Salvelinus tolmachoffi
- Conservation status: Endangered (IUCN 3.1)

Scientific classification
- Domain: Eukaryota
- Kingdom: Animalia
- Phylum: Chordata
- Class: Actinopterygii
- Order: Salmoniformes
- Family: Salmonidae
- Genus: Salvelinus
- Species: S. tolmachoffi
- Binomial name: Salvelinus tolmachoffi L.S. Berg, 192

= Salvelinus tolmachoffi =

- Authority: L.S. Berg, 192
- Conservation status: EN

Species of fish

Salvelinus tolmachoffi, also known as Yessey lake charr, is a freshwater species of fish in the salmon family. It is endemic to Lake Yessey of the Khatanga river basin of the arctic Russia. In 2007, the fish was listed as endangered by IUCN due to over-fishing and poor management of the water body.

==Description==
Yessey lake charr can grow to a recorded maximum length of 37.0 cm (14.6 inches). The fish lives at or near the bottom of the lake.

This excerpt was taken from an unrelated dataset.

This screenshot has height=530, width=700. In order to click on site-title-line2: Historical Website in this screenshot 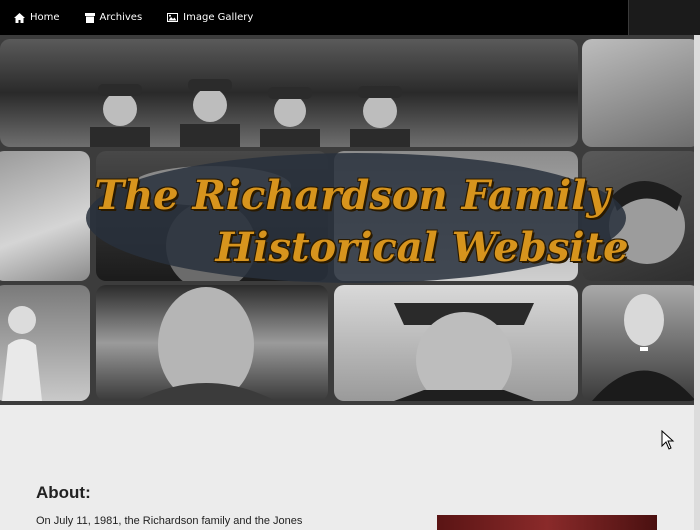, I will do `click(422, 248)`.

The head and back of the fish are blue-black, while the sides of the body are dark-gray with a golden tint and the belly is pale yellow. There are numerous red spots on the sides of the body. The species feed on gammarus, copepods, chironomid larvae, and fish.

Yessey lake charr spawn in autumn, from the second half of October to December, in coastal areas with depths of 2.5 - 4 m.